Cette stratégie élaborée et mise en œuvre pour contrer la maladie défigurante et invalidante redonne espoir aux victimes et leurs entourages, « otages » de l'immobilisme engendré chez le malade et qui a pour conséquence la mobilisation des autres membres pour l'assister. Si le malade est le bras nourricier de la famille, alors, s'installe la faim. Si c'est un membre non influent, le responsable de la famille est obligé d'arrêter ses activités pour l'assister. Alors, le reste de la famille est pris en otage. En somme, un cercle vicieux duquel le Bénin et les autres pays atteints tentent de s'extirper.

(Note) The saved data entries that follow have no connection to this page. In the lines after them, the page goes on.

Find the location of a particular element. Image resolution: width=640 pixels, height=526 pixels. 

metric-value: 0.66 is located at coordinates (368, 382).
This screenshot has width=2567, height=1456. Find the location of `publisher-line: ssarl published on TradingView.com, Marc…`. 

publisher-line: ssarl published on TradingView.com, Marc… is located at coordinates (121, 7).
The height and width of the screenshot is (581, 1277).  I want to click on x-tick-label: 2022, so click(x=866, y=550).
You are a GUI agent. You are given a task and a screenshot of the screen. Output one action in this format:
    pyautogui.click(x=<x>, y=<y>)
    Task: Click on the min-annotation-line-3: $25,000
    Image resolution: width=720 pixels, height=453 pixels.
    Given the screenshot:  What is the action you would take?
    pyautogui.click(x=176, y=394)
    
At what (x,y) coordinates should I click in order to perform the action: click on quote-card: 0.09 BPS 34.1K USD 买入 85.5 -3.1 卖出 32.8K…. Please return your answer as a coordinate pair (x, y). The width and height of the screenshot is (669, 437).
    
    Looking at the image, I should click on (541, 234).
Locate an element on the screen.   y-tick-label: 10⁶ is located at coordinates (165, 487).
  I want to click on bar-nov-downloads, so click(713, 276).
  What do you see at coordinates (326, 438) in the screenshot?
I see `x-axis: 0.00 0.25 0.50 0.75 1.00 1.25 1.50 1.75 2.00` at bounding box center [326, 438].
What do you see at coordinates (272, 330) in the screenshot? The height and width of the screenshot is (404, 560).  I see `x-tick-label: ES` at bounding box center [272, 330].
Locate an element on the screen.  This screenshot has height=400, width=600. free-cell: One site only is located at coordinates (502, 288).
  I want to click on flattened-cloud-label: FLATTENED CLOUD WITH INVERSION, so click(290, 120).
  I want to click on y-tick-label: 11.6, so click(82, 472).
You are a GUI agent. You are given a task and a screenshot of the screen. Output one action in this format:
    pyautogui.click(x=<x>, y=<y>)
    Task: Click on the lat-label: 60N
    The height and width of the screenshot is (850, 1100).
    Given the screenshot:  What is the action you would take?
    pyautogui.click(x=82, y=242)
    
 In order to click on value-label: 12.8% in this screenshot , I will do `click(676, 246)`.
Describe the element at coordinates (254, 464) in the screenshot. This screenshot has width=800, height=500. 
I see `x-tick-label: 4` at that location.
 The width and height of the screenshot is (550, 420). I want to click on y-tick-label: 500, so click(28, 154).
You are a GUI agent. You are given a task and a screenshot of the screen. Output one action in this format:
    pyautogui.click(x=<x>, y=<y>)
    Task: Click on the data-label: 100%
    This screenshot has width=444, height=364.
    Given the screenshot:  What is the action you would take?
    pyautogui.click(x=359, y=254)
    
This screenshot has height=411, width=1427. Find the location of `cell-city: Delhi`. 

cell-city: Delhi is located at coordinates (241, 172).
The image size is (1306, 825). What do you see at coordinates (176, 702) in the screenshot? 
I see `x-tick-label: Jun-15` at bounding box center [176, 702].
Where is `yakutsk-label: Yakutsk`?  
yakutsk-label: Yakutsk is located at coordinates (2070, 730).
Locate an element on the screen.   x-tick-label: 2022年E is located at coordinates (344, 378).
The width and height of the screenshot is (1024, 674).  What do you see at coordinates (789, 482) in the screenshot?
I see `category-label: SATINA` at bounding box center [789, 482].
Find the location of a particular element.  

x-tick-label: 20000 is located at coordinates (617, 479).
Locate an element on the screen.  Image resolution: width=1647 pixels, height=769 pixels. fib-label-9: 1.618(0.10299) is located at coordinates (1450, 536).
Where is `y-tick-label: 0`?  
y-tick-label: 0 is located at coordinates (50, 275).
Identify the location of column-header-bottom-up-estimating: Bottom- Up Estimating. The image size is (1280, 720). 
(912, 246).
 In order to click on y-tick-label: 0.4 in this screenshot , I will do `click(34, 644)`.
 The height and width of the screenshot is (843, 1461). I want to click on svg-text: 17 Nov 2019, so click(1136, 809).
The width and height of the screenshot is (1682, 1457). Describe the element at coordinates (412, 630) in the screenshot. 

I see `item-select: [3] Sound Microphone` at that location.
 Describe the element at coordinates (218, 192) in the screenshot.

En 1998, une conférence internationale tenue à Yamoussoukro en Côte-d'Ivoire, regroupant les chefs d'Etat ghanéen, ivoirien et béninois, s'est penchée sur le mal. Elle a été sanctionnée par la déclaration dite de Yamoussoukro attirant l'attention des décideurs sur l'urgence de la prise en charge des victimes, la sensibilisation et la mobilisation des ressources.
En mars prochain, un séminaire sous-régional prévu pour se tenir au Bénin, fera entre autres, le bilan de la lutte contre la maladie.